IsString QName Source

This is not total since it will fail if the input string is not a valid URI.

FromRDFLabel QName Source

Converts from a Resource.

ToRDFLabel QName Source

Converts to a Resource.

data LName Source

A local name, which can be empty.

At present, the local name can not contain a space character and can only contain ascii characters (those that match isAscii).

In version 0.9.0.3 and earlier, the following characters were not allowed in local names: '#', ':', or '/' characters.

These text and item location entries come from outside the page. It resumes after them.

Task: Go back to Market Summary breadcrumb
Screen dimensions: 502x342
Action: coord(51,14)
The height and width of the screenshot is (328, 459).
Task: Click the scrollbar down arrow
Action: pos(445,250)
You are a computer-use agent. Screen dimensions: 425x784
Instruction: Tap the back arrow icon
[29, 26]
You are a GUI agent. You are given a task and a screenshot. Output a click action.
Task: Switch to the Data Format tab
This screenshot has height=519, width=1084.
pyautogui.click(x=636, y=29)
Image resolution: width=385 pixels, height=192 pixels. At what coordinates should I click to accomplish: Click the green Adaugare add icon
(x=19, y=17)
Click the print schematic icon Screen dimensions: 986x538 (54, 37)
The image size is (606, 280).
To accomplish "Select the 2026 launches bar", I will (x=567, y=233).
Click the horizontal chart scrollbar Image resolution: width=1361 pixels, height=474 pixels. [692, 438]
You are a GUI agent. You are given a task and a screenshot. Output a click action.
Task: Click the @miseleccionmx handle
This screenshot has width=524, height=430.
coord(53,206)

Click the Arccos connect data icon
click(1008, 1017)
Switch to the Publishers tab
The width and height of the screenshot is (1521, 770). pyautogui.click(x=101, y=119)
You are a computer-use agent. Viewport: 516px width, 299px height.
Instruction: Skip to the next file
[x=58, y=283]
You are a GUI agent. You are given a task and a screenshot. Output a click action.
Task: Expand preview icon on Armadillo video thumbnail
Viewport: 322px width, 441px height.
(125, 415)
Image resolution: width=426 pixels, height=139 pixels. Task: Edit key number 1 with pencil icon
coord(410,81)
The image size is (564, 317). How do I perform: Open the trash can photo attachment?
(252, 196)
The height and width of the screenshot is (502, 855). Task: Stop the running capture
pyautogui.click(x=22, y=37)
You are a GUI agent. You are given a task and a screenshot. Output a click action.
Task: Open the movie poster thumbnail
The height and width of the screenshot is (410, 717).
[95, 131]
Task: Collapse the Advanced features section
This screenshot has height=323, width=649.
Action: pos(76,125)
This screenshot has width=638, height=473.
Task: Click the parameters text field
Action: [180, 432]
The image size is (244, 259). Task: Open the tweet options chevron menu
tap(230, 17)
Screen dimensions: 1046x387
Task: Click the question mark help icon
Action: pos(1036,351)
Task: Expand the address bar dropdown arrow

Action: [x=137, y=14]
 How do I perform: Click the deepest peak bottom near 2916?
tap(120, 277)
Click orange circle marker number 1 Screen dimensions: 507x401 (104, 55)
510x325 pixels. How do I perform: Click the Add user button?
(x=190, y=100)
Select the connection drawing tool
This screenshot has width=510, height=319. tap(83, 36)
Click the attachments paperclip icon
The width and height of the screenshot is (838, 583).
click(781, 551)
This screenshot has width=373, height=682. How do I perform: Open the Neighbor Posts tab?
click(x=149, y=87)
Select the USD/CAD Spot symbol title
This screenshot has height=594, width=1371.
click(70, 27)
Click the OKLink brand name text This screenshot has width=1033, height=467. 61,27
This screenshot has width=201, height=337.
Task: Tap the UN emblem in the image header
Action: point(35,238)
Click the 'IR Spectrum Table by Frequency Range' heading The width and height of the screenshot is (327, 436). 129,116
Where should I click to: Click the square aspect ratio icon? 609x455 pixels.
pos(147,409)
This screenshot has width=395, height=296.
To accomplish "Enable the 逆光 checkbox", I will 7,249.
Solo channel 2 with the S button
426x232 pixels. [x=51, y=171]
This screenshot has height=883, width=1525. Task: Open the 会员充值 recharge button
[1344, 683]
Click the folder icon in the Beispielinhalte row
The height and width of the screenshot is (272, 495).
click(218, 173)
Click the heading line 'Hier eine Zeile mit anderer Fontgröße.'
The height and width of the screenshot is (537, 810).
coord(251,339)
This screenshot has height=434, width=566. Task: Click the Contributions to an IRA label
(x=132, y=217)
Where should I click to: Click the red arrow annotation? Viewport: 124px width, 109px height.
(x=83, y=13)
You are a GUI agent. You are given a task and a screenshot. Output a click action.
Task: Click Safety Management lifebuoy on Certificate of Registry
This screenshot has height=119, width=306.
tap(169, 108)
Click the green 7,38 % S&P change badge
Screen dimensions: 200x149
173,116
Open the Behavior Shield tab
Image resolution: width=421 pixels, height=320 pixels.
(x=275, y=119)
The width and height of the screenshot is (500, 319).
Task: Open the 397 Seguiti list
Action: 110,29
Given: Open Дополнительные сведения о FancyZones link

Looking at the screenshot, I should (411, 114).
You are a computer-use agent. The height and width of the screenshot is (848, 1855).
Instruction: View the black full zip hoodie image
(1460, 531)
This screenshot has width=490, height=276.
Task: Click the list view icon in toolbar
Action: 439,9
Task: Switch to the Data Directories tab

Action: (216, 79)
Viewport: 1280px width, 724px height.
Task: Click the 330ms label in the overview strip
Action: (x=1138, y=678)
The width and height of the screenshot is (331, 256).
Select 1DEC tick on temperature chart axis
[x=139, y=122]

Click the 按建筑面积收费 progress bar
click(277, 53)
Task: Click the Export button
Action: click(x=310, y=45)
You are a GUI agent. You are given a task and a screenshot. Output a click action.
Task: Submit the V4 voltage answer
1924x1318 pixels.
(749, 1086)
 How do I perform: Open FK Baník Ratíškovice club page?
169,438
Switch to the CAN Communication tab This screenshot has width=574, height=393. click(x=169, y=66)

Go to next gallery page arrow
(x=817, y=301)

This is all rather experimental.

Instances

Eq LName Source 
Ord LName Source 
Show LName Source 
IsString LName Source

This is not total since attempting to convert a string containing invalid characters will cause an error.

emptyLName :: LName Source

The empty local name.

newLName :: Text -> Maybe LName Source

Create a local name.

getLName :: LName -> Text Source

Extract the local name.

newQName Source

Arguments

:: URI

Namespace

-> LName

Local component

-> QName 

Create a new qualified name with an explicit local component.

qnameFromURI Source

Arguments

:: URI

The URI will be deconstructed to find if it contains a local component.

-> Maybe QName

The failure case may be removed.

Create a new qualified name.

getNamespace :: QName -> URI Source

Return the URI of the namespace stored in the QName. This does not contain the local component.

getLocalName :: QName -> LName Source

Return the local component of the QName.

getQNameURI :: QName -> URI Source

Returns the full URI of the QName (ie the combination of the namespace and local components).

qnameFromFilePath :: FilePath -> IO QName Source

Convert a filepath to a file: URI stored in a QName. If the input file path is relative then the current working directory is used to convert it into an absolute path.

If the input represents a directory then it *must* end in the directory separator - so for Posix systems use "/foo/bar/" rather than "/foo/bar".

This has not been tested on Windows.